Há enorme expectativa no país sobre qual será o cenário no amanhecer dessa segunda-feira. Nos últimos dias a convivência em Caracas era pacífica. No último dia 25, aniversário da capital, Maduro e González levaram milhares às ruas em seus respectivos atos de fim de campanha. Mas já era anunciado que, qualquer fosse o resultado divulgado, o temor de confrontos tomaria conta do país.
Ex-líder sindical e trabalhador do metrô de Caracas, Maduro foi chanceler de Chávez, época em que costurou suas relações com líderes regionais, ainda que em seu período no poder tenha construído o que Milos Alcalay, ex-embaixador venezuelano no Brasil e na ONU, descreva como “dialética da confrontação”, ao isolar-se diplomaticamente.

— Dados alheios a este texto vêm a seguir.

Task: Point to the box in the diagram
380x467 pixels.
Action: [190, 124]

Durante sua mais de uma década no poder e após o ápice da entrada dos petrodólares no governo Chávez, que possibilitaram o alargamento da máquina pública e o despejo de programas sociais, Maduro liderou um país em derrocada econômica que no ápice da crise, 2018, chegou a registrar inflação anual de 130.000% segundo dados oficiais —segundo o FMI (Fundo Monetário Internacional), o número foi de 1.370.000%.